Every entry here needs to be repeated exactly.

DATA EXTRACTS Block Start

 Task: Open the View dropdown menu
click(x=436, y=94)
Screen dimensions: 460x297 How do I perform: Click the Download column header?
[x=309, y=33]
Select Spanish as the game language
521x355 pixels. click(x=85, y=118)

DATA EXTRACTS Block End

ANSWER TO THIS PROBLEM:
 Task: Open the View dropdown menu
click(x=436, y=94)
Screen dimensions: 460x297 How do I perform: Click the Download column header?
[x=309, y=33]
Select Spanish as the game language
521x355 pixels. click(x=85, y=118)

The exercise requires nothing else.